#### DIRECTIONS:
1: From the Benvenuto Cellini review, extract the stretch from "SETTING: Rome, early" through "treasurer. Lundi soir.".
2: According to the Benvenuto Cellini review, which conductor leads the recording that the review covers, and in what year was it made?

#### DOCUMENT:
Hector Berlioz: Benvenuto Cellini (1838)

Opera en deux actes, quatre tableaux. Running Time: 3 hours 7 minutes (including 13 minutes of appendix items for inclusion in act 1).


Again, this took me several days, but I figured, why not complete the Berlioz operas in one swoop? Here we have the one that started it all, and still the fairest (weirdest too!) one of all, Benvenuto Cellini. It was a fiasco essentially everywhere (except Germany, where Liszt put it on in a modified three-act version sanctioned by the composer after the successful first production of Wagner’s Lohengrin) although hearing it now this just seems bizarre. To be honest, Berlioz wasn’t Meyerbeer equal in terms of stagecraft, and that may be why the thing flopped (and why Queen Victoria and Prince Albert didn’t like it much either when it was performed at Covent Garden). He was innovative, and yet not so very different. To be perfectly honest this isn’t really any more innovative than Tannhauser, but like anything by Berlioz, the orchestral effects must be watched, and these reward the listener.

Okay, so I’ve realized something from this experience, I don’t dislike Berlioz!

This review is of the 2004 recording conducted by John Nelson with Gregory Kunde in the title role and Patricia Ciofi as Teresa released by Virgin Classics, as it is the most complete and definitive recording of the opera, basically reproducing Berlioz’s original intentions as per the 1836 score.

SETTING: Rome, early 16th century. Cellini is in love with Teresa, the daughter of Balducci who really doesn’t like him and prefers the Papal sculptor Fieramosca. After a failed elopement ends in Cellini murdering a man, the goldsmith has to make good on his  promise to the Pope for a statue of Perseus or otherwise he will be executed for his crime.


ACT 1: (95 minutes)

0: The overture *** is one of the most brilliant orchestral pieces in history. It does consist of a series of tunes from the opera proper (in particular the Hymn of the Goldsmiths, which is a sort of leitmotif which comes back after the first scene), but also something else, a rich orchestral texturing.

Tableau 1: Teresa’s chambers in the home of her father Balducci, the papal treasurer. Lundi soir.

#### Data records:

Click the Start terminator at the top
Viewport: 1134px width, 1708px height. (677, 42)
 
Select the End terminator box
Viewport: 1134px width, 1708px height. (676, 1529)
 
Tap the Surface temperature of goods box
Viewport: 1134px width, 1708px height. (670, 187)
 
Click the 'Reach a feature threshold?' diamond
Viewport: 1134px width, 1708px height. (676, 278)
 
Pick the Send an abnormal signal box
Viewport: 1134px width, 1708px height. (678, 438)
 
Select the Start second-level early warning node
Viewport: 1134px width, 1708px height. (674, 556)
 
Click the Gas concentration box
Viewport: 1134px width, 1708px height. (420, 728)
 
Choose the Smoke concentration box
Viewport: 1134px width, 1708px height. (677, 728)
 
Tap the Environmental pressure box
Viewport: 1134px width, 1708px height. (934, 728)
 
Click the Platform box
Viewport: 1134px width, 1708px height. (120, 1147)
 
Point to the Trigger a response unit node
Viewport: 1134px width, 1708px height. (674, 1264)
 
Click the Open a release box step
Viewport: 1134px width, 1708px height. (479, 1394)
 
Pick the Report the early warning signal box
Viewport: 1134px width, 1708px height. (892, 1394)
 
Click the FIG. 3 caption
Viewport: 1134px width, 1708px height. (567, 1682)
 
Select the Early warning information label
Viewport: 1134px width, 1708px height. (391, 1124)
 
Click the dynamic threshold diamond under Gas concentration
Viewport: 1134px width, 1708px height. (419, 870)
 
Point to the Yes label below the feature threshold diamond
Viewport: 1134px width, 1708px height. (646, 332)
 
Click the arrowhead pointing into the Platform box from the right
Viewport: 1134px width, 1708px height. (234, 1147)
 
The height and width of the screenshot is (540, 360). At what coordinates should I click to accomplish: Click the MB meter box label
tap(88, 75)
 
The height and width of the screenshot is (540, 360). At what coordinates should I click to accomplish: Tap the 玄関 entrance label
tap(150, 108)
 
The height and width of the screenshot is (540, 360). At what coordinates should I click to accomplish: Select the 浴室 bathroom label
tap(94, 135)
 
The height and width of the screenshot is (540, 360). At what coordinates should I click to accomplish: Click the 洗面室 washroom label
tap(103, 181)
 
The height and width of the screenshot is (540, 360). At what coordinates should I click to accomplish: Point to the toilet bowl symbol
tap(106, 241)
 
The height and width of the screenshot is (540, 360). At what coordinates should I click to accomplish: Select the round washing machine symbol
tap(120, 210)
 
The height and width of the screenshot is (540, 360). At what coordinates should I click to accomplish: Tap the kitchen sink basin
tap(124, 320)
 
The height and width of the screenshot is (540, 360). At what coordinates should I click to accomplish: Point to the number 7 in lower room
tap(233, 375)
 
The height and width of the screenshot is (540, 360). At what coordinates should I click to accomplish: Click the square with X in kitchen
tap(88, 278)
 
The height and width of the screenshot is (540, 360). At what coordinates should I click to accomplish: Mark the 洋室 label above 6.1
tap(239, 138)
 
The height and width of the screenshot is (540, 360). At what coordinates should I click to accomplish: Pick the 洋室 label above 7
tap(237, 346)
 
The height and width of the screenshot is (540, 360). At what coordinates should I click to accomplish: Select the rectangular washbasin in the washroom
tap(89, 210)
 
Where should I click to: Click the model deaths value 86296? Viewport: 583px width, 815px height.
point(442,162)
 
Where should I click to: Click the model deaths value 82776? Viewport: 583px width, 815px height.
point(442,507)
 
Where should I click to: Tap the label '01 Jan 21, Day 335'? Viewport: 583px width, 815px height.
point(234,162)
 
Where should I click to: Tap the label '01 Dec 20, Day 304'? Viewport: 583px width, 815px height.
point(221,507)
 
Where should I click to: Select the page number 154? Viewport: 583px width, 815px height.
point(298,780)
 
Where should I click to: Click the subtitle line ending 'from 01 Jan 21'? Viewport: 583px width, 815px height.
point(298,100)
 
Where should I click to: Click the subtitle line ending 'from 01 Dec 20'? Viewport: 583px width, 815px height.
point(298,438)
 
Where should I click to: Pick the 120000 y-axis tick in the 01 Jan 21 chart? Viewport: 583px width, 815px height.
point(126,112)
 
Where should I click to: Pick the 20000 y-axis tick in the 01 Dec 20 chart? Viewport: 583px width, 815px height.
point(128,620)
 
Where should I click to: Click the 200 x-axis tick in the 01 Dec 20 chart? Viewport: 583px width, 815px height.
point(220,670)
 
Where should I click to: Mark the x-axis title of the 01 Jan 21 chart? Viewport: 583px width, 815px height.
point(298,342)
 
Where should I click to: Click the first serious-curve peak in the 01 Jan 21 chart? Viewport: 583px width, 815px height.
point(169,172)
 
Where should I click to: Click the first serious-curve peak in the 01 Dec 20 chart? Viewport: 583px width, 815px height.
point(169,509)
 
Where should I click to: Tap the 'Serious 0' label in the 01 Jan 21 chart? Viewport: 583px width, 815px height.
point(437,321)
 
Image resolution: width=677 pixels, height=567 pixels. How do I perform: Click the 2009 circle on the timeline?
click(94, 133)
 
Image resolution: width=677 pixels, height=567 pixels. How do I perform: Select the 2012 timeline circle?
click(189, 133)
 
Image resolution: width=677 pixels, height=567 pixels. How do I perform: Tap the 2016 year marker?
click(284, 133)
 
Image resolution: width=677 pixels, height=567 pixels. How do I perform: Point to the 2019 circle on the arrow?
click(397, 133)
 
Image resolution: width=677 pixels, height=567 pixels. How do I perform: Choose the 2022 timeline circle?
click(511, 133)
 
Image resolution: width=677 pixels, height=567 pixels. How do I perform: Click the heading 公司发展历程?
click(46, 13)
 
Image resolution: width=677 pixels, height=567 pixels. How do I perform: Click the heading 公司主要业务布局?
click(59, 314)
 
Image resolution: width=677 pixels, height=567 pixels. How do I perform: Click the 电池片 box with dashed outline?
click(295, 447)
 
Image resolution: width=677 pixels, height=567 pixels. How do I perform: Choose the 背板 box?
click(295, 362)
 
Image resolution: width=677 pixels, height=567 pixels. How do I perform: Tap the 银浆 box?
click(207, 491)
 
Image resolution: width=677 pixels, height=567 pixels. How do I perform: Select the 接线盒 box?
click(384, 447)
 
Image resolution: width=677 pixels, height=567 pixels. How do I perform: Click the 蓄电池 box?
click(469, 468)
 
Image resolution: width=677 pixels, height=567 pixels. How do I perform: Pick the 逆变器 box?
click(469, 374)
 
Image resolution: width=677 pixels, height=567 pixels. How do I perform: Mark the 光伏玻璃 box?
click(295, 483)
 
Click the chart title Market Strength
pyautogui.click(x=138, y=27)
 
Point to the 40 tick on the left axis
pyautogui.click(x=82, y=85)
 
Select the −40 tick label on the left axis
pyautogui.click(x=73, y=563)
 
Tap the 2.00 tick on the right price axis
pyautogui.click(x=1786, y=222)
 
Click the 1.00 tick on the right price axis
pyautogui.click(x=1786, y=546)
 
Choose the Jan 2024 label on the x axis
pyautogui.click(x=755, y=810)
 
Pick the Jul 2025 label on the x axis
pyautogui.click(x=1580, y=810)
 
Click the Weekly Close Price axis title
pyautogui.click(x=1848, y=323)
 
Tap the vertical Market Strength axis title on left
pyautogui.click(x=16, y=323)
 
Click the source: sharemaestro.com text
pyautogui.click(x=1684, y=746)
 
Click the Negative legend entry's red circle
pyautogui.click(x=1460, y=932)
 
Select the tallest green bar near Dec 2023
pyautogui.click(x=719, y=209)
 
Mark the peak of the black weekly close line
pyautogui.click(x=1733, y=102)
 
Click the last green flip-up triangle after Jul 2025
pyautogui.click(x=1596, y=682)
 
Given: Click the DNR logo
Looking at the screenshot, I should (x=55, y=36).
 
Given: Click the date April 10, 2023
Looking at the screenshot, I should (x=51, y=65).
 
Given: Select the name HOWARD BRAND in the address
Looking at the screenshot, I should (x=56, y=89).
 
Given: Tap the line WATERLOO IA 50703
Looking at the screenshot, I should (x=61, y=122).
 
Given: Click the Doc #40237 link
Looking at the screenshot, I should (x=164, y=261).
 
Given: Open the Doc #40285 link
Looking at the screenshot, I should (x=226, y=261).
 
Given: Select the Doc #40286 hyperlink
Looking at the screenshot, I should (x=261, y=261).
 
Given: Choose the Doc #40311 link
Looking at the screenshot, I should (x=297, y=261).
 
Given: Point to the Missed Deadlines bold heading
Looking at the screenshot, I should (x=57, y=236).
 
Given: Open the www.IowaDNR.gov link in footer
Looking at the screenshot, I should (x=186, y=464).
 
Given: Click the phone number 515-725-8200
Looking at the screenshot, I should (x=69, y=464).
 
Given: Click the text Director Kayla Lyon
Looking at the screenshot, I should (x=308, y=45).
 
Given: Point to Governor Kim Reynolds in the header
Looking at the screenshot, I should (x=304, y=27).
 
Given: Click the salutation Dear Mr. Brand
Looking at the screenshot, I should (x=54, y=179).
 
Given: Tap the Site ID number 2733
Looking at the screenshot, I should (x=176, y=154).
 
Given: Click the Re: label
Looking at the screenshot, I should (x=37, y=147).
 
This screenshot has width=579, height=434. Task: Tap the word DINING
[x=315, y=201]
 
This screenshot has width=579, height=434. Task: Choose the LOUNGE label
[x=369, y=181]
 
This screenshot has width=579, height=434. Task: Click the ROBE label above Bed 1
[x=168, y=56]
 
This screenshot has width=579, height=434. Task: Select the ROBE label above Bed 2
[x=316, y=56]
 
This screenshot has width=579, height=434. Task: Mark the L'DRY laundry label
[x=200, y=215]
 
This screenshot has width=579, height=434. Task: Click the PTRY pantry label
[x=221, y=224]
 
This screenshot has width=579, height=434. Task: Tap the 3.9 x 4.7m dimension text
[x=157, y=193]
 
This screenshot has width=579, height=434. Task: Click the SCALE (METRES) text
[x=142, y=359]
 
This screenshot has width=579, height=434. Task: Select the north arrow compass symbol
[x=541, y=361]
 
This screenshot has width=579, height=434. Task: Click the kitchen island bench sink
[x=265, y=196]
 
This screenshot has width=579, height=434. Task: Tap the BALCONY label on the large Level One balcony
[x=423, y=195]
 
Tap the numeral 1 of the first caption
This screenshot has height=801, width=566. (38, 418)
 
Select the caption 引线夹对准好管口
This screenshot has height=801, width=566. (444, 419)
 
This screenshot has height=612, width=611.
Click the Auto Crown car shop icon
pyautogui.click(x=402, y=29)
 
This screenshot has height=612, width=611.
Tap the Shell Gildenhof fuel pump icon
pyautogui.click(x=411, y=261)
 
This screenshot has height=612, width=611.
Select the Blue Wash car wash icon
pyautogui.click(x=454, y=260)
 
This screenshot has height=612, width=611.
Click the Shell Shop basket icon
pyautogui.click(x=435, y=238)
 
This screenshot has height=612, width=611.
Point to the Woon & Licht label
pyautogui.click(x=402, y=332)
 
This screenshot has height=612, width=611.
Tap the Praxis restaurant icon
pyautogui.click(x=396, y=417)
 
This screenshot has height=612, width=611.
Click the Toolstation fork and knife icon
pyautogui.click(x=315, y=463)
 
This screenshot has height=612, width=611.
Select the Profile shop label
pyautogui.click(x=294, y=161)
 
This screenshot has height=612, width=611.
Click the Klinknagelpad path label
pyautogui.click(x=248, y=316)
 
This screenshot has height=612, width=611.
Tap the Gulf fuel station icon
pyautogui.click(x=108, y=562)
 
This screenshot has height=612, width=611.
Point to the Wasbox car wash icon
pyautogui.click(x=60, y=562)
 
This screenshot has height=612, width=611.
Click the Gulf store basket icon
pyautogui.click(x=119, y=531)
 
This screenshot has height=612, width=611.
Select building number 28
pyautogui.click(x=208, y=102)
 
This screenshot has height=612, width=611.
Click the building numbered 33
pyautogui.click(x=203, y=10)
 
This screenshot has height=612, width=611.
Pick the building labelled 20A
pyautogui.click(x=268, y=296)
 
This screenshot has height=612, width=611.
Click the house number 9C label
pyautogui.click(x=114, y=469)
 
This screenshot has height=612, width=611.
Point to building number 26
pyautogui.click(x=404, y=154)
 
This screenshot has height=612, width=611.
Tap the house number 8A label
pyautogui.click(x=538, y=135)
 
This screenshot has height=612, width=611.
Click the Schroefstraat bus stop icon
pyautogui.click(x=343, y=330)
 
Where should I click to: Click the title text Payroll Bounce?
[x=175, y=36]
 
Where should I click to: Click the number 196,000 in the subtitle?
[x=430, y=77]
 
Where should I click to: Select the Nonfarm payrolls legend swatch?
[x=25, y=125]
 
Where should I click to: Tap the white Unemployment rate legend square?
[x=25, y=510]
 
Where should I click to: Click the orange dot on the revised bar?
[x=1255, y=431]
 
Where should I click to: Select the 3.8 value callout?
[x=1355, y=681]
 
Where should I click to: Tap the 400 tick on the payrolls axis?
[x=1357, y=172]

#### LIST OF SOLUTIONS:
1:
SETTING: Rome, early 16th century. Cellini is in love with Teresa, the daughter of Balducci who really doesn’t like him and prefers the Papal sculptor Fieramosca. After a failed elopement ends in Cellini murdering a man, the goldsmith has to make good on his  promise to the Pope for a statue of Perseus or otherwise he will be executed for his crime.


ACT 1: (95 minutes)

0: The overture *** is one of the most brilliant orchestral pieces in history. It does consist of a series of tunes from the opera proper (in particular the Hymn of the Goldsmiths, which is a sort of leitmotif which comes back after the first scene), but also something else, a rich orchestral texturing.

Tableau 1: Teresa’s chambers in the home of her father Balducci, the papal treasurer. Lundi soir.

2: John Nelson conducts the recording, which was made in 2004.